El Legado de Manolo: Bombo y Trompeta que Acompañan a España

Calendario por grupos

El legado de Manolo sigue sonando: el bombo y la trompeta que acompañan a España

por Amilcar Avila
El trompetista Sete Fernández anima a la selección española. El legado de Manolo, sigue sonando., EFE
El trompetista Sete Fernández anima a la selección española.

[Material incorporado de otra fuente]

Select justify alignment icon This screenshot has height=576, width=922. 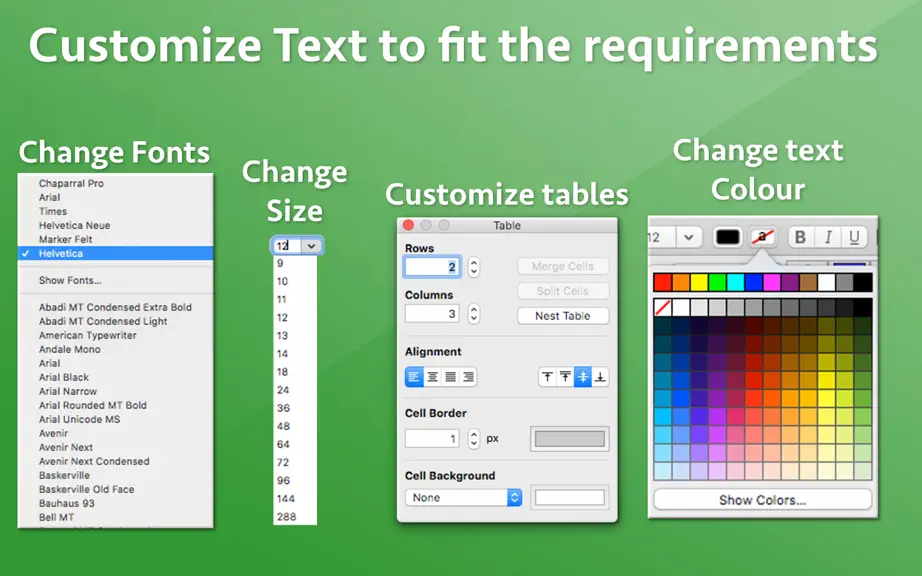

El legado de Manolo, sigue sonando. / FOTO: EFE

Tras la muerte de “Manolo el del Bombo”, David Cebollada y Sete Fernández se han convertido en las voces de la afición española, recorriendo miles de kilómetros para alentar a la Roja.

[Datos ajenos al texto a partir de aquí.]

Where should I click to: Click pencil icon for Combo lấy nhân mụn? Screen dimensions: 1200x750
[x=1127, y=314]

Por primera vez en más de cuatro décadas, la selección de España disputa una de las máximas fiestas del futbol sin la presencia de "Manolo el del Bombo". Sin embargo, el sonido que durante años acompañó a la Roja sigue resonando en las gradas de Estados Unidos, México y Canadá gracias a un grupo de aficionados que se niega a dejar morir su legado.

En este certamen, el bombo histórico de la afición española ha encontrado nuevas manos. David Cebollada, presidente de Marea Roja, la principal peña de seguidores de la selección, ha asumido la responsabilidad de hacerlo sonar en los estadios donde juega España. "El testigo de Manolo no lo puede recoger nadie. Era una persona única. Un personaje irrepetible que creó algo muy suyo y que nadie podrá sustituir jamás", explica Cebollada.

Foto embed
Mucho Nacho Edición Futbolera - Cortesía

Las circunstancias del certamen le han colocado en un papel especial. Habitualmente el bombo era llevado por otro integrante de la peña, pero la imposibilidad de viajar de uno de sus compañeros le ha convertido en el encargado de mantener vivo uno de los símbolos más reconocibles del futbol español.

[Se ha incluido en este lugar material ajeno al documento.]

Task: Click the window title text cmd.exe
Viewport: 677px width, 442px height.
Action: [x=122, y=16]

La pasión de Cebollada por la selección trasciende cualquier cálculo. El partido frente a Arabia Saudita representa el número 123 siguiendo a España desde las gradas, una cifra construida a lo largo de cinco torneos de la máxima fiesta del balompié, varias Eurocopas y decenas de encuentros de clasificación y amistosos.

Pero el bombo no viaja solo. A su lado aparece otra figura habitual de la afición española: Sete Fernández. El malagueño, conocido por su inseparable trompeta, cumple este verano dos décadas acompañando a la Roja en las grandes competiciones internacionales.

"No soy un aficionado cualquiera. Tengo que estar animando, intentando poner buena cara y transmitir alegría a todo el mundo", asegura Fernández, que se ha convertido en una referencia para miles de seguidores españoles en cada torneo.

Foto embed
Manolo

Ambos representan una generación de aficionados para quienes seguir a la selección es mucho más que una afición. Supone organizar vacaciones, ahorrar durante años y recorrer miles de kilómetros para estar presentes en cada partido.

El desafío resulta todavía mayor en un torneo como el de este año, repartido entre tres países y con algunas de las mayores distancias entre sedes en la historia.

"A veces no se piensa demasiado en el sacrificio que hacen los aficionados. Los desplazamientos son constantes y el gasto económico es muy importante", reconoce Cebollada. Sete comparte esa visión. Para él, cada gran torneo comienza mucho antes del pitazo inicial.

"Cuando acaba una fase final intento ahorrar para la siguiente. Voy guardando dinero para poder vivir esta experiencia. Este torneo será más caro de lo normal, pero si hace falta pedir dinero para quedarme unos días más, lo haré", afirma.

Las largas horas de viaje, los vuelos entre ciudades y los elevados costos no han frenado a quienes consideran que acompañar a España forma parte de su identidad.

"Contra Cabo Verde cumplí 122 partidos siguiendo a la selección y, si me pongo a echar cuentas, probablemente podría tener una casa mejor o haber cambiado varias veces de coche, pero prefiero invertir en experiencias", reflexiona Cebollada.

Foto embed
España contra Cabo Verde

Mientras España persigue el sueño de conquistar una segunda estrella, en las tribunas también se juega otra batalla: la de mantener viva una tradición que acompañó a varias generaciones de aficionados. 

Manolo ya no está. Su figura permanece en el recuerdo de quienes compartieron kilómetros, estadios y celebraciones junto a él. Pero cada vez que el bombo retumba y una trompeta responde desde la grada, su legado vuelve a hacerse presente.